» EXTRAIT:

----------

Perez, comme son nom de famille. Effet miroir, de la simplicité à la plus électrisante des noirceurs, Perez fait partie de ces quelques artistes français dont on parle, beaucoup, quand vient la nuit. Galvanisé, galvanisant, l’univers de Perez est une marche lente, sensuelle et nonchalante, le coeur sourdement tumultueux. On aime l’obscurité assumée, le romantisme exacerbé, la pop qui sourit, sans concessions, sachant bien là où elle va.
En deux albums, Perez, a convaincu, après avoir séduit avec Adam Kesher. Sa dernière évasion, Cavernes, est une palpitation plus lancinante, plus sentimentale, libre et audacieuse. Il est l’invité de choix de la prochaine PANOPLIE, vendredi 29 juin à La Java. Puis il nous donne l’exclusivité sur un nouveau remix exclusif du track Cerveau. Bonheur ! Rencontre.
Quand tu dois te présenter à quelqu’un que tu ne connais pas au beau milieu de la nuit, c’est quoi la première chose que tu balances ?
Je n’ai rien de planifié, j’essaye de faire confiance à mon imagination.
Et quand c’est le petit matin ?
Là c’est carrément un poème.
Un track pour qu’on sache qui t’es sans avoir à utiliser des mots ?
Art Department – Without you
Tu joues beaucoup en soirée, en club, ça change quoi pour toi, par rapport à la scène concert ?
En général, quand on joue en club, on joue beaucoup plus tard donc les gens sont carrément plus chauds, ça peut donner lieu à des trucs un peu fous ou absurdes, ça peut même rendre certaines personnes agressives comme cette fille qui a passé 20 minutes au premier rang à nous faire des doigts dans un club de Rennes alors qu’il y avait deux autres salles avec des dj où elle pouvait aller. De manière générale, j’aime bien que le public soit imprévisible, ça rend les choses plus excitantes.

----------

» DONNÉES DU CORPUS:
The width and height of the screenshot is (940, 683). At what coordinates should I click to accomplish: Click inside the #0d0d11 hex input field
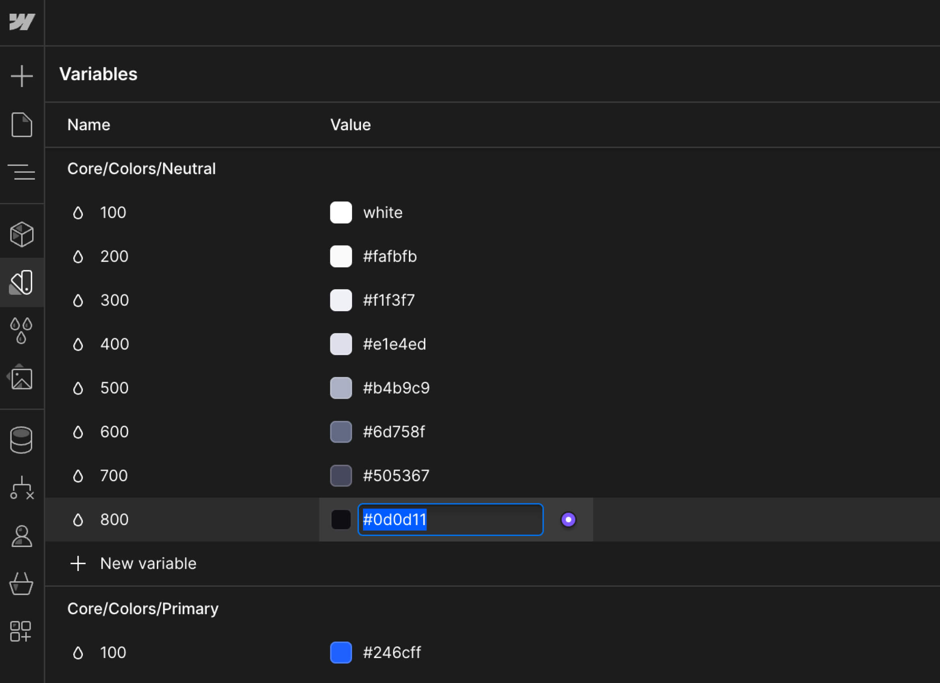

----------

» CONSIGNE ÉCRITE: Recopiez fidèlement le passage de l'extrait sur Perez qui commence par « Quand tu dois » et se poursuit jusqu'à « carrément un poème. ». Le matériel n'a aucun rapport avec l'extrait.

» RÉPONSE PROPOSÉE:
Quand tu dois te présenter à quelqu’un que tu ne connais pas au beau milieu de la nuit, c’est quoi la première chose que tu balances ?
Je n’ai rien de planifié, j’essaye de faire confiance à mon imagination.
Et quand c’est le petit matin ?
Là c’est carrément un poème.